Artwork
Madonna della Loggia

Madonna della Loggia is a tempera painting by the Early Renaissance artist Sandro Botticelli. It dates from 1467 and is held in the collection of the Uffizi Gallery.
About this work
The artist who made this painting is also known for other works, and if you want to learn more, look up Sandro Botticelli.
The painting is called Madonna della Loggia.
It was made by Sandro Botticelli in 1467.
You can find it at the Uffizi Gallery, which is where it's been for a long time, and it's a tempera on panel work, a technique that was commonly used back then, where tempera is a method of painting that uses egg yolks to bind colors.

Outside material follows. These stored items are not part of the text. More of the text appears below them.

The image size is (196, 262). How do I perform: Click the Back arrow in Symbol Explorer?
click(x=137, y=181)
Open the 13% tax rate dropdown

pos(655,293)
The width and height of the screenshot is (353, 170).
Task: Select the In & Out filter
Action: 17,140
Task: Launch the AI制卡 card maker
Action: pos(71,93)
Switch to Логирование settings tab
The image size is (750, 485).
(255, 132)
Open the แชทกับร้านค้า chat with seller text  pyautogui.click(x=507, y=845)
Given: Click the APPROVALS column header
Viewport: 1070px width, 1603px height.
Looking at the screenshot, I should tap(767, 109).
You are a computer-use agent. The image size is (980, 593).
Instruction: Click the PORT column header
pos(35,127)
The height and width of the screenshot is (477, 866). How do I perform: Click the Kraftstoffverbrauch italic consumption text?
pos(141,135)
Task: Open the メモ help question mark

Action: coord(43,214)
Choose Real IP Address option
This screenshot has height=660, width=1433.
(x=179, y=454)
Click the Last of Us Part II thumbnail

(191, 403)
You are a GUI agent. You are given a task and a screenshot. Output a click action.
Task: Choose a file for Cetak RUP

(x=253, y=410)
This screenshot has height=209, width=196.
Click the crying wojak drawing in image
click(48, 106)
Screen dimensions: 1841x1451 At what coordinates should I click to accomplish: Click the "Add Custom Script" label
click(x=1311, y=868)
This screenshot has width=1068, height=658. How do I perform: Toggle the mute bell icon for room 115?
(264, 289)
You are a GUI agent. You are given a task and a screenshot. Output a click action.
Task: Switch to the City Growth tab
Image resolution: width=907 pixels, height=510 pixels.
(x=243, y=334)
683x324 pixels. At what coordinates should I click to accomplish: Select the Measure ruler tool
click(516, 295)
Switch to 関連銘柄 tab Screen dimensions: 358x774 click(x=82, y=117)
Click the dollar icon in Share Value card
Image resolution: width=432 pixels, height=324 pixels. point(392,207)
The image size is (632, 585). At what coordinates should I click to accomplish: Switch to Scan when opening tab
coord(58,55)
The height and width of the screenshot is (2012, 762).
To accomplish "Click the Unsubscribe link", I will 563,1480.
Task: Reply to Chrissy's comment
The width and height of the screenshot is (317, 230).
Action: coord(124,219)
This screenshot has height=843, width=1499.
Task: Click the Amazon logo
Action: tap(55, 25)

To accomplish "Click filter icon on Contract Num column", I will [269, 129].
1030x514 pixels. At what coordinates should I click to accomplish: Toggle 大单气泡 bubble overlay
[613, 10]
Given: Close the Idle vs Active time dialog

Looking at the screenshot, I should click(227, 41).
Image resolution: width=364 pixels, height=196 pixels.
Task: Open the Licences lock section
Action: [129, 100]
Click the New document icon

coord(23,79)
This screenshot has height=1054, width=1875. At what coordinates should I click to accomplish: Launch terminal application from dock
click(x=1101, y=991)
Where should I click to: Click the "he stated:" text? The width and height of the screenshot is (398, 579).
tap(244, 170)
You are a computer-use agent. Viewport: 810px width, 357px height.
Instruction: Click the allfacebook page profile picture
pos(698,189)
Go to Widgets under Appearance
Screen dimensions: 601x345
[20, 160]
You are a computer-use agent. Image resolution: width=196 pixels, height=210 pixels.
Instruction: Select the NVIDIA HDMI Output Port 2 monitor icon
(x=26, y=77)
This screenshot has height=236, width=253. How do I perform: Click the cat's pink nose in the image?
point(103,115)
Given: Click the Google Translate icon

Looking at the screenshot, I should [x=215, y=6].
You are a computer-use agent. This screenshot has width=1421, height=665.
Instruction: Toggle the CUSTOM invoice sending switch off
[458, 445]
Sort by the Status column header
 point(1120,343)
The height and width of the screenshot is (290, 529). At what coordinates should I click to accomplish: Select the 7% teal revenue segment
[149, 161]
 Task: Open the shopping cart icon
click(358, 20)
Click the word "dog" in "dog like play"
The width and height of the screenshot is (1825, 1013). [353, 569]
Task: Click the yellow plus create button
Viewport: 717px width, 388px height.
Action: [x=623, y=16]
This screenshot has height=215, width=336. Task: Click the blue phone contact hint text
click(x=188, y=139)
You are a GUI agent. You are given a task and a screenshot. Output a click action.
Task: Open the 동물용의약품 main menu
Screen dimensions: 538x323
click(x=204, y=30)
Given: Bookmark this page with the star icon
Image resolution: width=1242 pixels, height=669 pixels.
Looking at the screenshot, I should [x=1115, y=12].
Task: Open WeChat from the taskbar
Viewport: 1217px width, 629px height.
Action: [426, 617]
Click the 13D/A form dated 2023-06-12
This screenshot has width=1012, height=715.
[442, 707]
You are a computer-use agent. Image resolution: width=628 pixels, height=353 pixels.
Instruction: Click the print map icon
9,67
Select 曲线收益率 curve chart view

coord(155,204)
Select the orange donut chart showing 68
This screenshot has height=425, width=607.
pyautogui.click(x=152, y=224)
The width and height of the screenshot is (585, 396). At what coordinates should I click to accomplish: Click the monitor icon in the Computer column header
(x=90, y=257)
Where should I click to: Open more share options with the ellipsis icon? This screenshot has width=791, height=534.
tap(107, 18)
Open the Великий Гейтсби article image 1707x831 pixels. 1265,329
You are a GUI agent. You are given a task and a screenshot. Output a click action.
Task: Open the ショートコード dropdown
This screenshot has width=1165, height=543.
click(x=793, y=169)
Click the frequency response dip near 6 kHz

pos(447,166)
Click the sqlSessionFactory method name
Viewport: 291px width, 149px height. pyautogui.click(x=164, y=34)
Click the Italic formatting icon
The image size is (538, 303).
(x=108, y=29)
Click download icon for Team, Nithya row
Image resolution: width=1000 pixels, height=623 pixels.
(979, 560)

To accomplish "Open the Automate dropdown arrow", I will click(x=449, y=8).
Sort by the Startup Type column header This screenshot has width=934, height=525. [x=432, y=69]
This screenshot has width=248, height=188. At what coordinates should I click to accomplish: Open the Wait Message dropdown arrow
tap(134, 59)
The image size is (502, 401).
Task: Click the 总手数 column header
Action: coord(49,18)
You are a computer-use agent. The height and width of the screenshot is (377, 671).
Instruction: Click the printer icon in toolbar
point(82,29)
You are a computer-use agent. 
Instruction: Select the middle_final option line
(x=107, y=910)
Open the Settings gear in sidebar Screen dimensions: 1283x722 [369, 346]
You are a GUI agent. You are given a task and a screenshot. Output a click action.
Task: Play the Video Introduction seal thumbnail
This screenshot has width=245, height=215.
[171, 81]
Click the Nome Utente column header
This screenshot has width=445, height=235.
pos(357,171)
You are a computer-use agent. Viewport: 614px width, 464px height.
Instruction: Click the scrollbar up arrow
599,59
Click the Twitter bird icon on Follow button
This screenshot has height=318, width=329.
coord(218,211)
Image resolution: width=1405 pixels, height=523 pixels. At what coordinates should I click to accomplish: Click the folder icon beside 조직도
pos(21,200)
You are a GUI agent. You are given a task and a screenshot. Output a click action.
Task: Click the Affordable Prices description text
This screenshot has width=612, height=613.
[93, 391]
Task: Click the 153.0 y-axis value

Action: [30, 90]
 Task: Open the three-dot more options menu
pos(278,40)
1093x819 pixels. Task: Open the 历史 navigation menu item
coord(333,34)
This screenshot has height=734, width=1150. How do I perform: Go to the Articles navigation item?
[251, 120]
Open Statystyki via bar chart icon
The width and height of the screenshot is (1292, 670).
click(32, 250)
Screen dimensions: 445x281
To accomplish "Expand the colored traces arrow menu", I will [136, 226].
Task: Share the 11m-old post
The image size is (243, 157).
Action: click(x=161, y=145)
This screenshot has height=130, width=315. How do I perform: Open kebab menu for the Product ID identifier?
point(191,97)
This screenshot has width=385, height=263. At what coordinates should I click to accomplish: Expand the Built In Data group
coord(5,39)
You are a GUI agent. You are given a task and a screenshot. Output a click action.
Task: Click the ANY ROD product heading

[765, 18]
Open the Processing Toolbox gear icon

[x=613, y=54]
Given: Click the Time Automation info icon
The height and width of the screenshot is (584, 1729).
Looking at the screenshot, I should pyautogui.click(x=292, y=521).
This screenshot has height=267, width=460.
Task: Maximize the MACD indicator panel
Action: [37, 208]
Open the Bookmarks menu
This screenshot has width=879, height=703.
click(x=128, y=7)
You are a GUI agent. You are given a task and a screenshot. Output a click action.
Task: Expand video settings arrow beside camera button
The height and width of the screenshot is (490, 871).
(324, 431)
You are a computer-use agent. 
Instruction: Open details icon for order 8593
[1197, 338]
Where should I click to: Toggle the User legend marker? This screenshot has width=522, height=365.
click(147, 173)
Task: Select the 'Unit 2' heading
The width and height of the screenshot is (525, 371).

The artist who made this painting is also known for other works, and if you want to learn more, look up Sandro Botticelli.
Overview
The work known as Madonna della Loggia is a tempera painting on panel attributed to Sandro Botticelli, dated to around 1467. Measuring roughly 70 by 147 centimeters, it hangs in the loggia of the Uffizi Gallery in Florence, where it has been displayed since the late eighteenth century.
Subject & Meaning
The composition presents the Virgin Mary seated beside the infant Jesus within an architectural loggia. Mary is dressed in a dark blue mantle over a vivid red garment, colors traditionally associated with purity and love. Both figures are crowned with delicate, translucent halos, underscoring their sacred status.
Technique & Style
Executed in egg‑tempera, the painting reflects the medium’s characteristic fine, luminous brushwork. Botticelli’s handling of drapery and the subtle modeling of faces reveal an early mastery of line and color, while the architectural setting is rendered in muted browns and creams, creating a calm spatial backdrop.
History & Provenance
The panel entered the Uffizi’s collection in 1784 as a donation from the Chamber of Commerce and Arts. Its attribution to Botticelli rests on stylistic analysis, placing it among the artist’s earliest surviving religious works.
Context
Created during the early phase of the Florentine Renaissance, the painting aligns with contemporary devotional images that combined intimate portraiture of the Virgin with a modest, domestic interior. The landscape visible through the loggia’s opening, with its green fields and a road leading toward a town, situates the holy figures within a recognizable world.
Artist & collection
Artist
Sandro Botticelli was a Florentine painter who loved the drama of stories—myths, saints, and ancient tales.